Action item »
The line with "Given: Open the" marks the first line to copy, and the line with "The height and width of the screenshot is (457, 800)." marks the last. Transcribe that stretch of the data below exactly, without pictures.

Data shown »
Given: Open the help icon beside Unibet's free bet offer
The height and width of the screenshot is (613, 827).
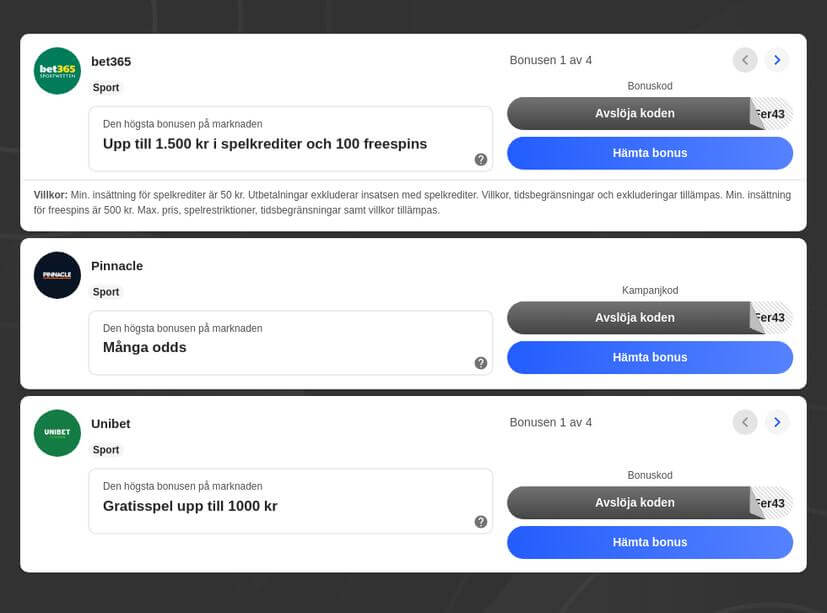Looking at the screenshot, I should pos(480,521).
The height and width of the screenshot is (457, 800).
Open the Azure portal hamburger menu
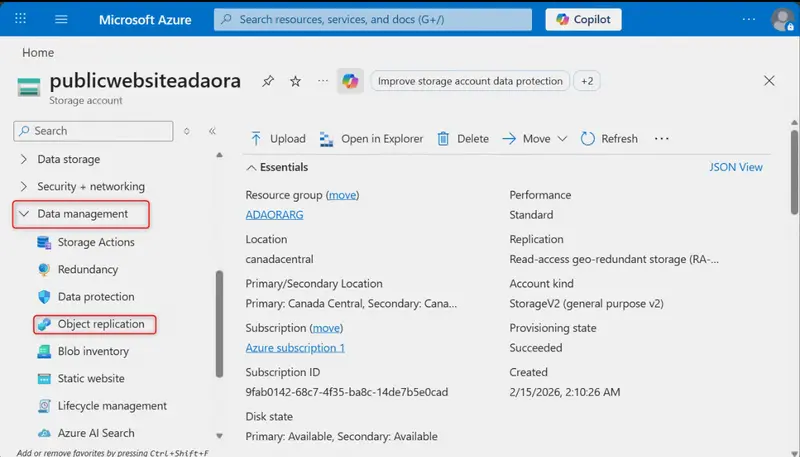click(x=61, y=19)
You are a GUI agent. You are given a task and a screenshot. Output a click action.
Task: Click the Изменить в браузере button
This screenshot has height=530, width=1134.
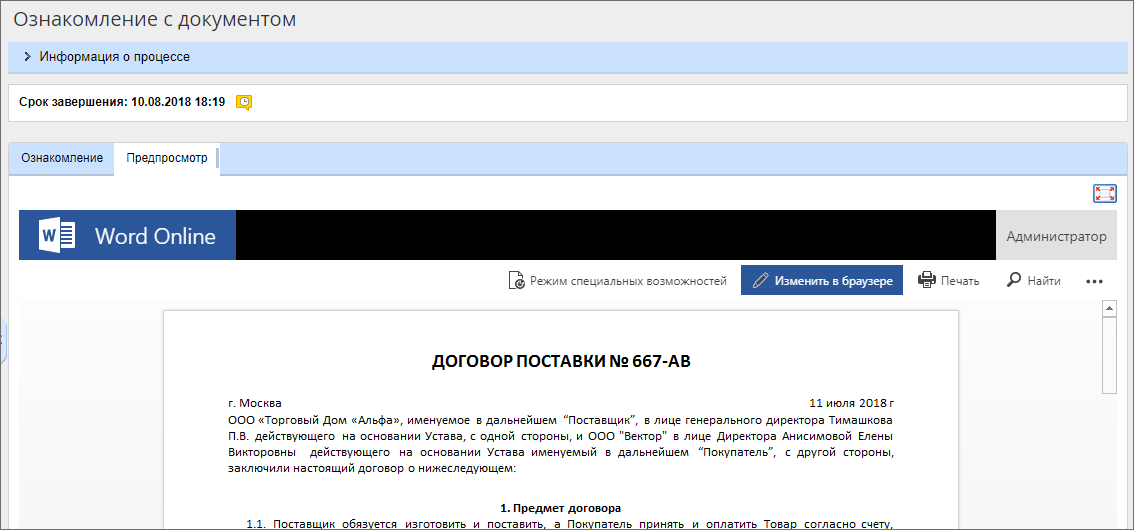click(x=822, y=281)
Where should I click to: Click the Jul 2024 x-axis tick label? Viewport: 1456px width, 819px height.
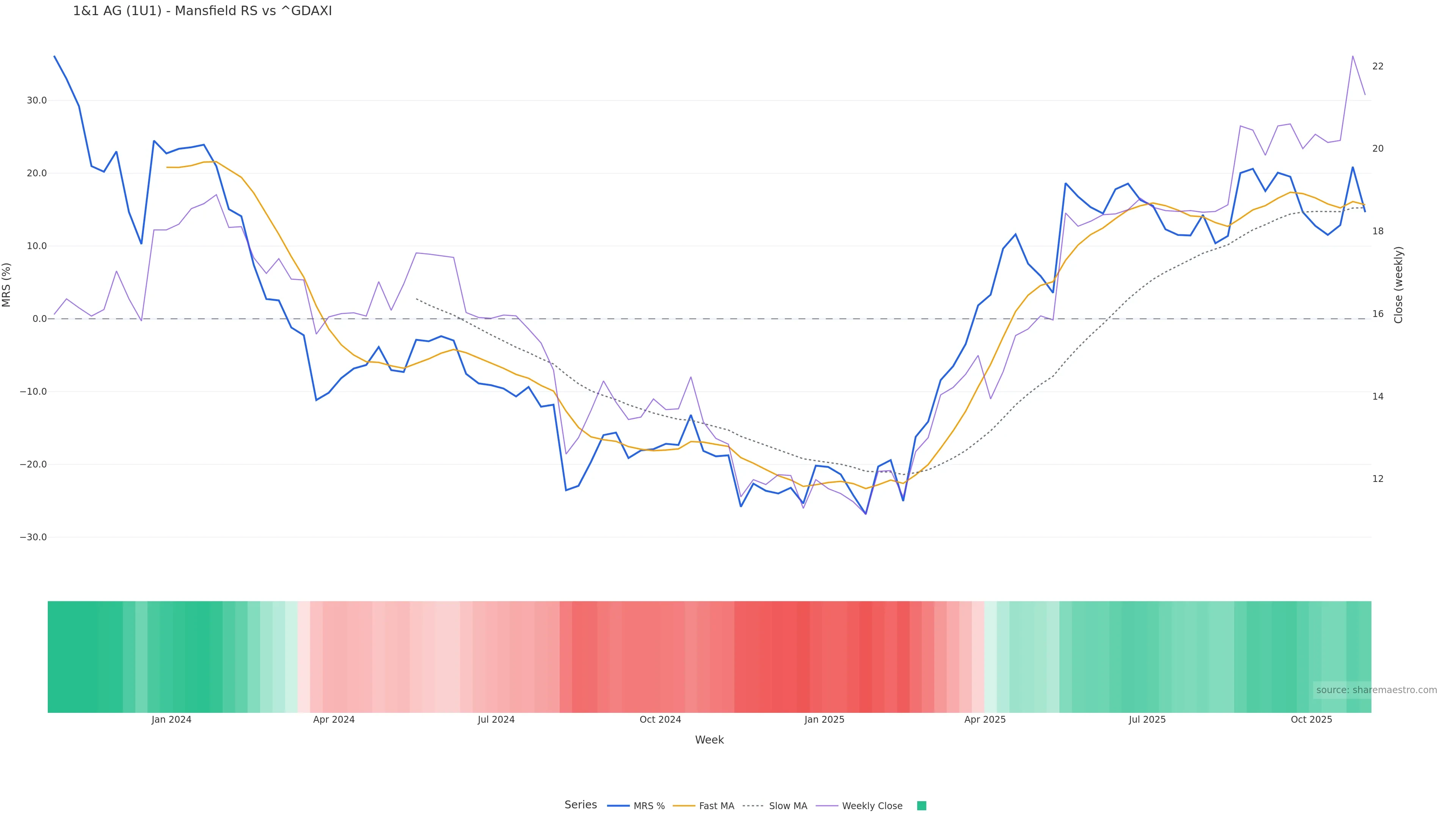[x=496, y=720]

...

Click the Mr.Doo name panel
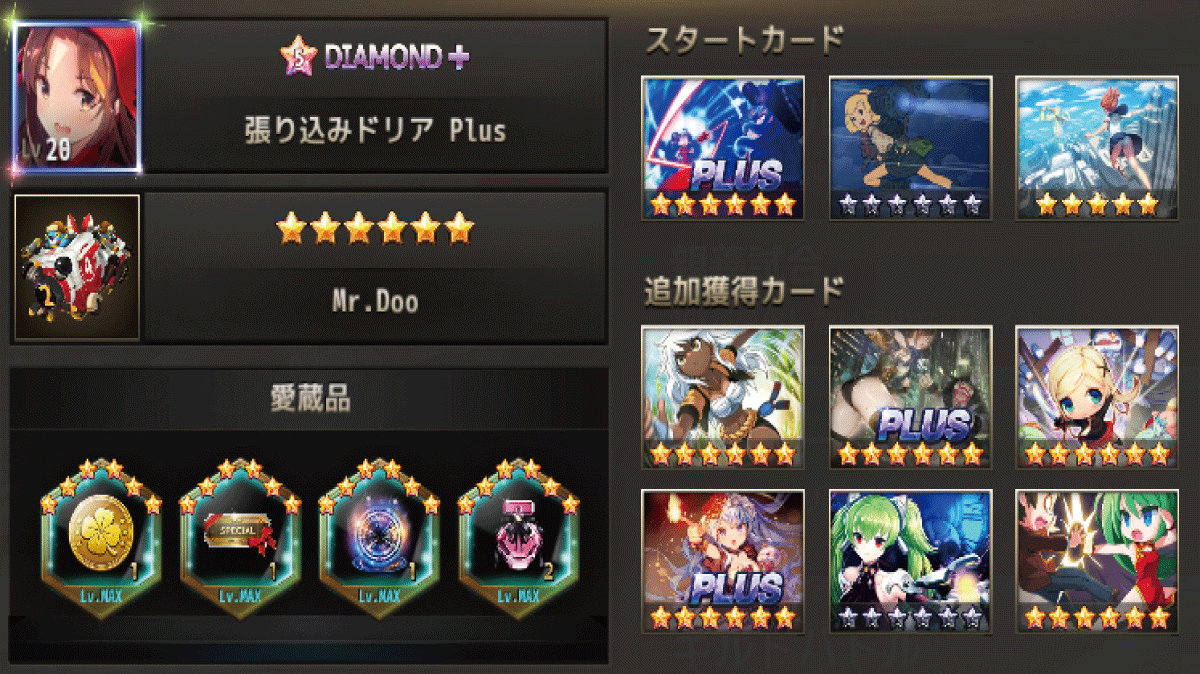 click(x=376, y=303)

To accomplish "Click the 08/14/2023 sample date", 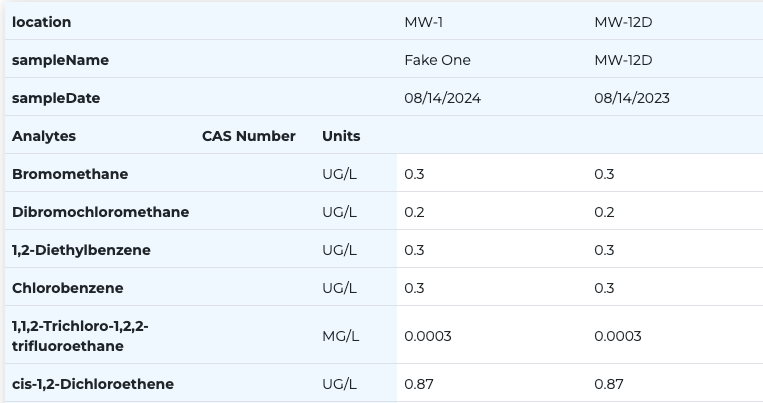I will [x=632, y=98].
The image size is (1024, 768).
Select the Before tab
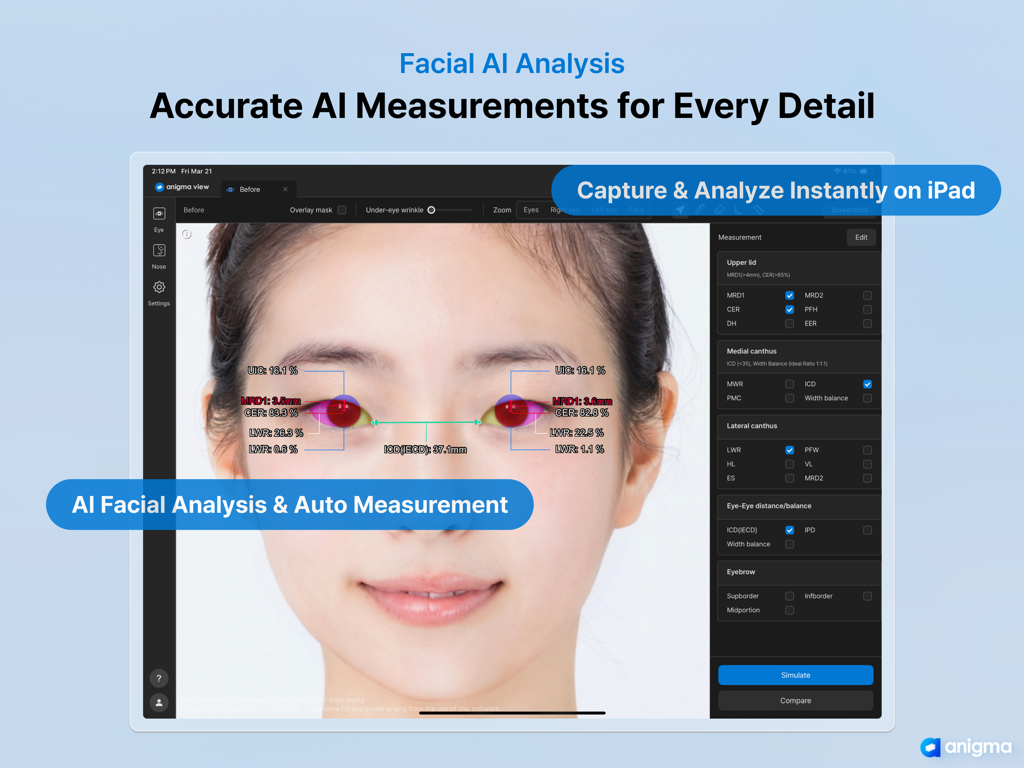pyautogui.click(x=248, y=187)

Reply to the task »
Given: Open the help icon beside Unibet's free bet offer
The height and width of the screenshot is (613, 827).
Looking at the screenshot, I should pos(480,521).
The height and width of the screenshot is (457, 800).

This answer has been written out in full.